> [Task directions]: Render all of the data below as a Markdown table with two columns, Row for a running number and Line for the line itself, and leave out any blank lines.

Element lookup records
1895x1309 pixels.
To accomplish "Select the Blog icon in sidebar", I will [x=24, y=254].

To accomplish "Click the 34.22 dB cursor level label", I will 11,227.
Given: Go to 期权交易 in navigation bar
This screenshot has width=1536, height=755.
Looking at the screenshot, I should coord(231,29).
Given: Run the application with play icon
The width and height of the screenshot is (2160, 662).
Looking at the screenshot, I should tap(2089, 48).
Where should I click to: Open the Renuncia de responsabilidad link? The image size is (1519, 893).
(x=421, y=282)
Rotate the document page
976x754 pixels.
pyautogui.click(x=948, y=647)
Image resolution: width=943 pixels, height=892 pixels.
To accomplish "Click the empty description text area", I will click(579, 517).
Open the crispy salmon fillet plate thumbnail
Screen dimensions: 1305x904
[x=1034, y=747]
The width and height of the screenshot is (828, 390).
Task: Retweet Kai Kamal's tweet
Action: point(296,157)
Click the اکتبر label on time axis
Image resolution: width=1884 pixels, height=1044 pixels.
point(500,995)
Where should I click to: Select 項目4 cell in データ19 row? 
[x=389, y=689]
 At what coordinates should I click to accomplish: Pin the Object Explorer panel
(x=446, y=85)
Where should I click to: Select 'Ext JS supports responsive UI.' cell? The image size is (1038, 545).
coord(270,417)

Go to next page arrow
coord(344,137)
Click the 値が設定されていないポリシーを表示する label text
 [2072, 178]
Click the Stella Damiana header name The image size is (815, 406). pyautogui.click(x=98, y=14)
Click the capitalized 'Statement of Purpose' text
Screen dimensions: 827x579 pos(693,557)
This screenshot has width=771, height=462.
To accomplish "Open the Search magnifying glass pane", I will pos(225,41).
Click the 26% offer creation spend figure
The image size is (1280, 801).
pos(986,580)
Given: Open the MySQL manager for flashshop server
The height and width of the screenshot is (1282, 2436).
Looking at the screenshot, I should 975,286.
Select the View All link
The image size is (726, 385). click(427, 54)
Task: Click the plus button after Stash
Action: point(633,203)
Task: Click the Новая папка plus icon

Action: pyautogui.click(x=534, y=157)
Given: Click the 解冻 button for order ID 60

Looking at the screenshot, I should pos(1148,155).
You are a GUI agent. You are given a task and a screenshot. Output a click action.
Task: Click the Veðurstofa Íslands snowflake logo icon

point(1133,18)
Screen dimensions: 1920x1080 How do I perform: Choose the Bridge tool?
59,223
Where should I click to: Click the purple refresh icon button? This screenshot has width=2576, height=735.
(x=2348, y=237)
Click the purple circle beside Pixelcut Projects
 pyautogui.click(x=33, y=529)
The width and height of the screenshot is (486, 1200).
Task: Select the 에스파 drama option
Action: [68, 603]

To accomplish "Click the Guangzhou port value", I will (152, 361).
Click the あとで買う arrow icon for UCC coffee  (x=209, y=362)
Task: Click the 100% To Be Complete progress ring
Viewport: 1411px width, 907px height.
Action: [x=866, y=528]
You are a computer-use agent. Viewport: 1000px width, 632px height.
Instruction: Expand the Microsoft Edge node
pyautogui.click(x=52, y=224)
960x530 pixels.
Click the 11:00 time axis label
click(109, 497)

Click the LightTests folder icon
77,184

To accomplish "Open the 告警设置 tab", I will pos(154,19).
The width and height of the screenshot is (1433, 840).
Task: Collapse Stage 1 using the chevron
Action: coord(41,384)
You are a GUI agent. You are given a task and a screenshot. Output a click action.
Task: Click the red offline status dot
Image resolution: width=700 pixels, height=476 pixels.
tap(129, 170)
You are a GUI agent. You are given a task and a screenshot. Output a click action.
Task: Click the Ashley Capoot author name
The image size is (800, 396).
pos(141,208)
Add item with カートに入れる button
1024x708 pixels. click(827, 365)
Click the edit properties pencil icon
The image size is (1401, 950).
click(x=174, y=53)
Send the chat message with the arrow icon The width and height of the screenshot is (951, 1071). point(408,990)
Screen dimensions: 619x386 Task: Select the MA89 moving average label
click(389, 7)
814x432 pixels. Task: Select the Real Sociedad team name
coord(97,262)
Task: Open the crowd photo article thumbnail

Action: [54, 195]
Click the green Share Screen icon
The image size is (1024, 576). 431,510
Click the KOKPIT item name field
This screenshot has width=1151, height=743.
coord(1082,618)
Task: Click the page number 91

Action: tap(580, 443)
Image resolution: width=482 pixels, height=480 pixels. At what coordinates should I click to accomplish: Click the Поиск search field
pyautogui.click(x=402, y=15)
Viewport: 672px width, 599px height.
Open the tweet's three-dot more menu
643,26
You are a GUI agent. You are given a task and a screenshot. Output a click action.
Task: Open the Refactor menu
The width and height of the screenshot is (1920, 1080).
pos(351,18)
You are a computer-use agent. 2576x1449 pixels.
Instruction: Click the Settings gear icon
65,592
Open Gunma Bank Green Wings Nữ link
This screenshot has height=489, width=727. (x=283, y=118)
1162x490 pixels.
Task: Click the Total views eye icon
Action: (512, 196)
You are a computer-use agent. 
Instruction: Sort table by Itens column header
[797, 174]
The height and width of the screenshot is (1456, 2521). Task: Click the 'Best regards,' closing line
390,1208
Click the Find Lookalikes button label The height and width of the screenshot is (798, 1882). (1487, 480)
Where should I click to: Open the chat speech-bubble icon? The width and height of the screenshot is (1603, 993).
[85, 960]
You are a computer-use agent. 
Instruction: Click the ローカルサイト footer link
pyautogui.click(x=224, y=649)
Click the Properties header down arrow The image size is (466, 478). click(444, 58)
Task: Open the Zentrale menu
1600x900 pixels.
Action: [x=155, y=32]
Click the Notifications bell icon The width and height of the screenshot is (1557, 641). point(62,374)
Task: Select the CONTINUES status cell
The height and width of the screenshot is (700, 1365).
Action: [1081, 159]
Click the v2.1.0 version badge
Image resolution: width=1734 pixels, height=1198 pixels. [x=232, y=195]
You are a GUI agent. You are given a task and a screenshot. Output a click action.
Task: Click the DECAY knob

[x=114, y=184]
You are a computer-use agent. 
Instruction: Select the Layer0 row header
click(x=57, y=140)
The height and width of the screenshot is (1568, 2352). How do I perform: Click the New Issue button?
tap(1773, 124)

> [Complete output]:
| Row | Line |
|---|---|
| 1 | 1895x1309 pixels. |
| 2 | To accomplish "Select the Blog icon in sidebar", I will [x=24, y=254]. |
| 3 | To accomplish "Click the 34.22 dB cursor level label", I will 11,227. |
| 4 | Given: Go to 期权交易 in navigation bar |
| 5 | This screenshot has width=1536, height=755. |
| 6 | Looking at the screenshot, I should coord(231,29). |
| 7 | Given: Run the application with play icon |
| 8 | The width and height of the screenshot is (2160, 662). |
| 9 | Looking at the screenshot, I should tap(2089, 48). |
| 10 | Where should I click to: Open the Renuncia de responsabilidad link? The image size is (1519, 893). |
| 11 | (x=421, y=282) |
| 12 | Rotate the document page |
| 13 | 976x754 pixels. |
| 14 | pyautogui.click(x=948, y=647) |
| 15 | Image resolution: width=943 pixels, height=892 pixels. |
| 16 | To accomplish "Click the empty description text area", I will click(579, 517). |
| 17 | Open the crispy salmon fillet plate thumbnail |
| 18 | Screen dimensions: 1305x904 |
| 19 | [x=1034, y=747] |
| 20 | The width and height of the screenshot is (828, 390). |
| 21 | Task: Retweet Kai Kamal's tweet |
| 22 | Action: point(296,157) |
| 23 | Click the اکتبر label on time axis |
| 24 | Image resolution: width=1884 pixels, height=1044 pixels. |
| 25 | point(500,995) |
| 26 | Where should I click to: Select 項目4 cell in データ19 row?  |
| 27 | [x=389, y=689] |
| 28 |  At what coordinates should I click to accomplish: Pin the Object Explorer panel |
| 29 | (x=446, y=85) |
| 30 | Where should I click to: Select 'Ext JS supports responsive UI.' cell? The image size is (1038, 545). |
| 31 | coord(270,417) |
| 32 | Go to next page arrow |
| 33 | coord(344,137) |
| 34 | Click the 値が設定されていないポリシーを表示する label text |
| 35 |  [2072, 178] |
| 36 | Click the Stella Damiana header name The image size is (815, 406). pyautogui.click(x=98, y=14) |
| 37 | Click the capitalized 'Statement of Purpose' text |
| 38 | Screen dimensions: 827x579 pos(693,557) |
| 39 | This screenshot has width=771, height=462. |
| 40 | To accomplish "Open the Search magnifying glass pane", I will pos(225,41). |
| 41 | Click the 26% offer creation spend figure |
| 42 | The image size is (1280, 801). |
| 43 | pos(986,580) |
| 44 | Given: Open the MySQL manager for flashshop server |
| 45 | The height and width of the screenshot is (1282, 2436). |
| 46 | Looking at the screenshot, I should 975,286. |
| 47 | Select the View All link |
| 48 | The image size is (726, 385). click(427, 54) |
| 49 | Task: Click the plus button after Stash |
| 50 | Action: point(633,203) |
| 51 | Task: Click the Новая папка plus icon |
| 52 | Action: pyautogui.click(x=534, y=157) |
| 53 | Given: Click the 解冻 button for order ID 60 |
| 54 | Looking at the screenshot, I should pos(1148,155). |
| 55 | You are a GUI agent. You are given a task and a screenshot. Output a click action. |
| 56 | Task: Click the Veðurstofa Íslands snowflake logo icon |
| 57 | point(1133,18) |
| 58 | Screen dimensions: 1920x1080 How do I perform: Choose the Bridge tool? |
| 59 | 59,223 |
| 60 | Where should I click to: Click the purple refresh icon button? This screenshot has width=2576, height=735. |
| 61 | (x=2348, y=237) |
| 62 | Click the purple circle beside Pixelcut Projects |
| 63 |  pyautogui.click(x=33, y=529) |
| 64 | The width and height of the screenshot is (486, 1200). |
| 65 | Task: Select the 에스파 drama option |
| 66 | Action: [68, 603] |
| 67 | To accomplish "Click the Guangzhou port value", I will (152, 361). |
| 68 | Click the あとで買う arrow icon for UCC coffee  (x=209, y=362) |
| 69 | Task: Click the 100% To Be Complete progress ring |
| 70 | Viewport: 1411px width, 907px height. |
| 71 | Action: [x=866, y=528] |
| 72 | You are a computer-use agent. Viewport: 1000px width, 632px height. |
| 73 | Instruction: Expand the Microsoft Edge node |
| 74 | pyautogui.click(x=52, y=224) |
| 75 | 960x530 pixels. |
| 76 | Click the 11:00 time axis label |
| 77 | click(109, 497) |
| 78 | Click the LightTests folder icon |
| 79 | 77,184 |
| 80 | To accomplish "Open the 告警设置 tab", I will pos(154,19). |
| 81 | The width and height of the screenshot is (1433, 840). |
| 82 | Task: Collapse Stage 1 using the chevron |
| 83 | Action: coord(41,384) |
| 84 | You are a GUI agent. You are given a task and a screenshot. Output a click action. |
| 85 | Task: Click the red offline status dot |
| 86 | Image resolution: width=700 pixels, height=476 pixels. |
| 87 | tap(129, 170) |
| 88 | You are a GUI agent. You are given a task and a screenshot. Output a click action. |
| 89 | Task: Click the Ashley Capoot author name |
| 90 | The image size is (800, 396). |
| 91 | pos(141,208) |
| 92 | Add item with カートに入れる button |
| 93 | 1024x708 pixels. click(827, 365) |
| 94 | Click the edit properties pencil icon |
| 95 | The image size is (1401, 950). |
| 96 | click(x=174, y=53) |
| 97 | Send the chat message with the arrow icon The width and height of the screenshot is (951, 1071). point(408,990) |
| 98 | Screen dimensions: 619x386 Task: Select the MA89 moving average label |
| 99 | click(389, 7) |
| 100 | 814x432 pixels. Task: Select the Real Sociedad team name |
| 101 | coord(97,262) |
| 102 | Task: Open the crowd photo article thumbnail |
| 103 | Action: [54, 195] |
| 104 | Click the green Share Screen icon |
| 105 | The image size is (1024, 576). 431,510 |
| 106 | Click the KOKPIT item name field |
| 107 | This screenshot has width=1151, height=743. |
| 108 | coord(1082,618) |
| 109 | Task: Click the page number 91 |
| 110 | Action: tap(580, 443) |
| 111 | Image resolution: width=482 pixels, height=480 pixels. At what coordinates should I click to accomplish: Click the Поиск search field |
| 112 | pyautogui.click(x=402, y=15) |
| 113 | Viewport: 672px width, 599px height. |
| 114 | Open the tweet's three-dot more menu |
| 115 | 643,26 |
| 116 | You are a GUI agent. You are given a task and a screenshot. Output a click action. |
| 117 | Task: Open the Refactor menu |
| 118 | The width and height of the screenshot is (1920, 1080). |
| 119 | pos(351,18) |
| 120 | You are a computer-use agent. 2576x1449 pixels. |
| 121 | Instruction: Click the Settings gear icon |
| 122 | 65,592 |
| 123 | Open Gunma Bank Green Wings Nữ link |
| 124 | This screenshot has height=489, width=727. (x=283, y=118) |
| 125 | 1162x490 pixels. |
| 126 | Task: Click the Total views eye icon |
| 127 | Action: (512, 196) |
| 128 | You are a computer-use agent.  |
| 129 | Instruction: Sort table by Itens column header |
| 130 | [797, 174] |
| 131 | The height and width of the screenshot is (1456, 2521). Task: Click the 'Best regards,' closing line |
| 132 | 390,1208 |
| 133 | Click the Find Lookalikes button label The height and width of the screenshot is (798, 1882). (1487, 480) |
| 134 | Where should I click to: Open the chat speech-bubble icon? The width and height of the screenshot is (1603, 993). |
| 135 | [85, 960] |
| 136 | You are a computer-use agent.  |
| 137 | Instruction: Click the ローカルサイト footer link |
| 138 | pyautogui.click(x=224, y=649) |
| 139 | Click the Properties header down arrow The image size is (466, 478). click(444, 58) |
| 140 | Task: Open the Zentrale menu |
| 141 | 1600x900 pixels. |
| 142 | Action: [x=155, y=32] |
| 143 | Click the Notifications bell icon The width and height of the screenshot is (1557, 641). point(62,374) |
| 144 | Task: Select the CONTINUES status cell |
| 145 | The height and width of the screenshot is (700, 1365). |
| 146 | Action: [1081, 159] |
| 147 | Click the v2.1.0 version badge |
| 148 | Image resolution: width=1734 pixels, height=1198 pixels. [x=232, y=195] |
| 149 | You are a GUI agent. You are given a task and a screenshot. Output a click action. |
| 150 | Task: Click the DECAY knob |
| 151 | [x=114, y=184] |
| 152 | You are a computer-use agent.  |
| 153 | Instruction: Select the Layer0 row header |
| 154 | click(x=57, y=140) |
| 155 | The height and width of the screenshot is (1568, 2352). How do I perform: Click the New Issue button? |
| 156 | tap(1773, 124) |